Filter Policies
The types of sensitive information identified by Airlock and how that information is de-identified are controlled through policies. A policy is a file stored under Airlock’s policies
directory, which by default is located at /opt/airlock/policies/
. You can have an unlimited number of policies.
Each policy has a name
that is used by Airlock to apply the appropriate de-identification methods. The name
is passed to Airlock’s API along with the text to be filtered when submitting text to Airlock. This provides flexibility and allows you to de-identify different types of documents in differing manners with a single instance of Airlock. For example, you may have a policy for bankruptcy documents and a separate policy for financial documents.
There are sample policies available for immediate use or customization to fit your use-cases.
The Structure of a Policy
A policy:
- Must have a
name
that uniquely identifies it. - Must have a list of
identifiers
that are filters for sensitive information.- Each
identifier
, or filter, can have zero or more filter strategies. A filter strategy tells Airlock how to manipulate that type of sensitive information when it is identified.
- Each
- Can have an optional list of terms or patterns to ignore.
- Can have encryption keys to support encryption of sensitive information.
An Example Policy
The following is an example policy. In the example below you can see the types of sensitive information that are enabled and the strategy for manipulating each type when found.

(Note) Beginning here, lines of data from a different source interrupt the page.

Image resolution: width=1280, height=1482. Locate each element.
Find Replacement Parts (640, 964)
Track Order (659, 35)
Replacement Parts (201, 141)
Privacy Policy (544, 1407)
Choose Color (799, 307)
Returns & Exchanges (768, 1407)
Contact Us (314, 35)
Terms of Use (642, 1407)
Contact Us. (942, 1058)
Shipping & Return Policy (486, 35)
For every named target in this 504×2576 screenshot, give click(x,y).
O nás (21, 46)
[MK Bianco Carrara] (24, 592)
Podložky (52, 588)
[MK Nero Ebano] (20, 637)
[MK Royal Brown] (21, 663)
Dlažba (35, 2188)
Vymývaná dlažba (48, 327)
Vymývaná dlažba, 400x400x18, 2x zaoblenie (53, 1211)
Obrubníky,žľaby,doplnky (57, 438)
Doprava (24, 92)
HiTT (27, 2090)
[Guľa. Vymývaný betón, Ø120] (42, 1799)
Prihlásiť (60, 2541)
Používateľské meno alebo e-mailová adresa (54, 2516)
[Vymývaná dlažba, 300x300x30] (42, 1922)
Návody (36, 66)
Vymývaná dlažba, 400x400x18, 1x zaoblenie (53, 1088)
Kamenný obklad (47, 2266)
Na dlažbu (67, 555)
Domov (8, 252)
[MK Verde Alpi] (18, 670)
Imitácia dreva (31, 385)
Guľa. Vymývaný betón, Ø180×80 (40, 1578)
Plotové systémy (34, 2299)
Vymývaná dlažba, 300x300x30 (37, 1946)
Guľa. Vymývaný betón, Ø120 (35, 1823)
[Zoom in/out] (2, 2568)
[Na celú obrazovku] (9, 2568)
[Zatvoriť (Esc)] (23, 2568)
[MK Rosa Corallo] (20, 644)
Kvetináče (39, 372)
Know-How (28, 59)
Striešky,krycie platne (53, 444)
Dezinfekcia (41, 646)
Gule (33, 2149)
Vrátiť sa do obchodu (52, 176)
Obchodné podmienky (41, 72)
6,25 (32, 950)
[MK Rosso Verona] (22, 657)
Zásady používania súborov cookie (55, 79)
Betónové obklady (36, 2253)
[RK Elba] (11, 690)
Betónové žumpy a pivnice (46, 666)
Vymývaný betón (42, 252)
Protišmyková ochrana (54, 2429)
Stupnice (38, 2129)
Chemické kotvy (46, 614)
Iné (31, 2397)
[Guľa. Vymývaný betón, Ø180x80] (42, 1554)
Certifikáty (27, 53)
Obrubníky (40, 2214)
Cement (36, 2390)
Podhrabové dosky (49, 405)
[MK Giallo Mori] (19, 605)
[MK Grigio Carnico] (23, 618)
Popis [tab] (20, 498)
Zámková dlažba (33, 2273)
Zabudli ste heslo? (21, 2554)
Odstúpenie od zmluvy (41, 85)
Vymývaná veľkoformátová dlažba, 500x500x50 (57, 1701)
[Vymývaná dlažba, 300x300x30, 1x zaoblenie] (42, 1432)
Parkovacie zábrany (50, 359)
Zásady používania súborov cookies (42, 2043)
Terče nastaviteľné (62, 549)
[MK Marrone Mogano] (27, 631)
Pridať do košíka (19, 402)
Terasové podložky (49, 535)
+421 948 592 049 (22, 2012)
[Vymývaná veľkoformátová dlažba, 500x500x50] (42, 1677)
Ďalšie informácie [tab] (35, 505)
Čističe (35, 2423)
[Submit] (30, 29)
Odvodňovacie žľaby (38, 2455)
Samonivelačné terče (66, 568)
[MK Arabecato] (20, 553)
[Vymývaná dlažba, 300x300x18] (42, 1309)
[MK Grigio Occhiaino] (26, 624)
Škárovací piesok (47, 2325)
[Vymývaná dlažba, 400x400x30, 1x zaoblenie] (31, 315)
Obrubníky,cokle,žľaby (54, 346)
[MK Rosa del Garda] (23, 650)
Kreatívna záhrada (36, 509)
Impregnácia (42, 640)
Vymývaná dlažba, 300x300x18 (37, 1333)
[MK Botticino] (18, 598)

This policy identifies email addresses and phone numbers and redacts each with the format given.
{
"name": "email-and-phone-numbers",
"identifiers": {
"emailAddress": {
"emailAddressFilterStrategies": [
{
"strategy": "REDACT",
"redactionFormat": "{{{REDACTED-%t}}}"
}
]
},
"phoneNumber": {
"phoneNumberFilterStrategies": [
{
"strategy": "REDACT",
"redactionFormat": "{{{REDACTED-%t}}}"
}
]
}
}
}
When an email address is identified by this policy, the email address is replaced with the text {{{REDACTED-email-address}}}
. The %t
gets replaced by the type of the filter. Likewise, when a phone number is found it is replaced with the text {{{REDACTED-phone-number}}}
. You are free to change the redaction formats to whatever fits your use-case. See Filter Strategies for all replacement options.
The name of the policy is email-and-phone-numbers
. Policies can be named anything you like but their names must be unique from all other policies. As a best practice, the policy should be saved as [name].json
, e.g. email-and-phone-numbers.json
.
Applying a Policy to Text
To use this policy we will save it as /opt/airlock/profiles/email-and-phone-numbers.json
. We must restart Airlock for the new profile to be available for use. To apply the policy we will pass the policy's name to Airlock when making a filter request, as shown in the example request below.
curl -k -X POST "https://localhost:8080/api/filter?c=context&p=email-and-phone-numbers" \
-d @file.txt -H Content-Type "text/plain"
In this command, we have provided the parameter p
along with a value that is the name of the policy we want to use for this request. If we had multiple policies in Airlock we could choose a different policy for this request simply by changing the name given to the parameter p
. For more details see Airlock’s API.
Airlock will process the contents of file.txt
by applying the policy named email-and-phone-numbers
. As we saw in the policy above, this policy redacts email addresses and phone numbers. Airlock will return the redacted text in response to the API call.
To manipulate the sensitive information by methods other than redaction, see the Filter Strategies.